Excerpt:

The government has always seen Bill Shorten’s union past as a prime target, and now it is starting to take serious aim.
A main motive in Tony Abbott’s setting up the royal commission into trade union corruption was political – to find ammunition to deploy against Labor and its leader.
This week the commission claimed a political scalp, when Victorian Labor MP Cesar Melhem stood down as government whip in the state upper house. This followed an allegation that as Australian Workers Union Victorian secretary, Melham had done down workers in a wage deal in exchange for money being paid to the union.
Shorten is close to Melhem and preceded him as Victorian AWU secretary.
The government has seized on information from the inquiry that in 2005 – Shorten’s time – the union invoiced Winslow Constructors for more than A$38,000 to cover dues for 105 AWU members.
Declaring Shorten had questions to answer, Abbott said there had been “pretty startling revelations” at the commission about the AWU “which Mr Shorten used to head up”.
“What has been happening in that union is that companies have been dudding their workers as part of a sweetheart deal … The union has been padding its membership, it has been boosting its power at Labor Party conferences at the expense of workers.
"I think this is pretty scandalous. We have got one Labor member of parliament in Victoria who has had to stand down from his position and he was Bill Shorten’s successor.”
Shorten, whose Thursday news conference was dominated by the issue, said he had “zero tolerance” for any form of corruption, and that an EBA concluded under him with Winslow had brought pay rises (4% rise in each of two years, the latter in two lots of 2%).
Asked whether there was a conflict of interest in having employers pay union dues, Shorten said that “if employers and employees work out matters that is up to them”.
“What I do know is that in Tony Abbott’s royal commission into trade unions I always expected there’d be some political smear and unfairness.”

Extracted entries:
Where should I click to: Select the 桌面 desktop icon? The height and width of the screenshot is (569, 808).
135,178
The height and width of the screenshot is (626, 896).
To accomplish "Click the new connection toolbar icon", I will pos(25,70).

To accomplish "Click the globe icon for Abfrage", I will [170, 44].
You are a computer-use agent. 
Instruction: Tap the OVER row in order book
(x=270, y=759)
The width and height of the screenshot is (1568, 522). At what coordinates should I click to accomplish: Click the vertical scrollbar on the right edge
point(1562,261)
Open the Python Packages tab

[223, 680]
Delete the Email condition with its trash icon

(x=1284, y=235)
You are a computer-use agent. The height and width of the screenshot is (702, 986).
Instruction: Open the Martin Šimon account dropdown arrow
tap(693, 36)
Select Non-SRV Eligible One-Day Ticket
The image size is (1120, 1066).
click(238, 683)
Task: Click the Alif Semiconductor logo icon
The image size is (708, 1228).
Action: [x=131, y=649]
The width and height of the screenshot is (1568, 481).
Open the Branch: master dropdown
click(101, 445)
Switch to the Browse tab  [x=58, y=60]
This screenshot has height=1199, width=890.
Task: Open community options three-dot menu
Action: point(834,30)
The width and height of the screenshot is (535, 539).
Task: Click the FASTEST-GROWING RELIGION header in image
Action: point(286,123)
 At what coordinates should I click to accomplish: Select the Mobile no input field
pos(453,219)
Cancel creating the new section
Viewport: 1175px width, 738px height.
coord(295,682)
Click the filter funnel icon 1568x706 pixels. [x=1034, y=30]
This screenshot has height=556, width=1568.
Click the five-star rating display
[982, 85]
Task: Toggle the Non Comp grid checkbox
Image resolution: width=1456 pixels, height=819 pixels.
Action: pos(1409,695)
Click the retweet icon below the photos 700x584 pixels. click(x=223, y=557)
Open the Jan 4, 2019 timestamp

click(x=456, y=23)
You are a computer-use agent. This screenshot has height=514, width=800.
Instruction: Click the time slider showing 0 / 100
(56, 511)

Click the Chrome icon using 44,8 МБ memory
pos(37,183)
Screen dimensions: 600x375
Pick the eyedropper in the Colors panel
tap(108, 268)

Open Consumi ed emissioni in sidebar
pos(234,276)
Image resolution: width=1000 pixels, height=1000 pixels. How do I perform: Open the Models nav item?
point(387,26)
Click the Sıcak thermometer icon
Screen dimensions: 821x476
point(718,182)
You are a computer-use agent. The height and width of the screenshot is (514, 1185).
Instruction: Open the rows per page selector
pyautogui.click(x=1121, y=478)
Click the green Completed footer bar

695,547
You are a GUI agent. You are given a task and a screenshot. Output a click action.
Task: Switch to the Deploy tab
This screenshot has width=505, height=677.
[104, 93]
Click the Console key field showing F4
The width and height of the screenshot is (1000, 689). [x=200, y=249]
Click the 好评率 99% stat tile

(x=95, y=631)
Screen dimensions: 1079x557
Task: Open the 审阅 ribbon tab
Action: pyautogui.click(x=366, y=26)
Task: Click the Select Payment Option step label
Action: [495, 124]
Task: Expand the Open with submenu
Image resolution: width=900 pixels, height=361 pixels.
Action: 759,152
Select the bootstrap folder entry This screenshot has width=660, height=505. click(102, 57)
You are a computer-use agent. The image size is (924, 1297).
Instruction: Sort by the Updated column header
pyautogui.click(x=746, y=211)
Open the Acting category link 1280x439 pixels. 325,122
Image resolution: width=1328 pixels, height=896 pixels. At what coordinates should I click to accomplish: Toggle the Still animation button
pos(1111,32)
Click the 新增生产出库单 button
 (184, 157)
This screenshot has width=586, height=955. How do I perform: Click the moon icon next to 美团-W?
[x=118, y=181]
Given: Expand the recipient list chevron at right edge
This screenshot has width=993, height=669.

Problem statement:
Condense the paragraph of the excerpt that begins "Shorten, whose Thursday news conference" into fewer words, keeping its main facts. The material is not needed for this work.

Solution to the problem:
At a Thursday news conference dominated by the issue, Shorten said he had "zero tolerance" for corruption and that the Winslow EBA made under him brought pay rises of 4% in each of two years, the second paid in two 2% lots.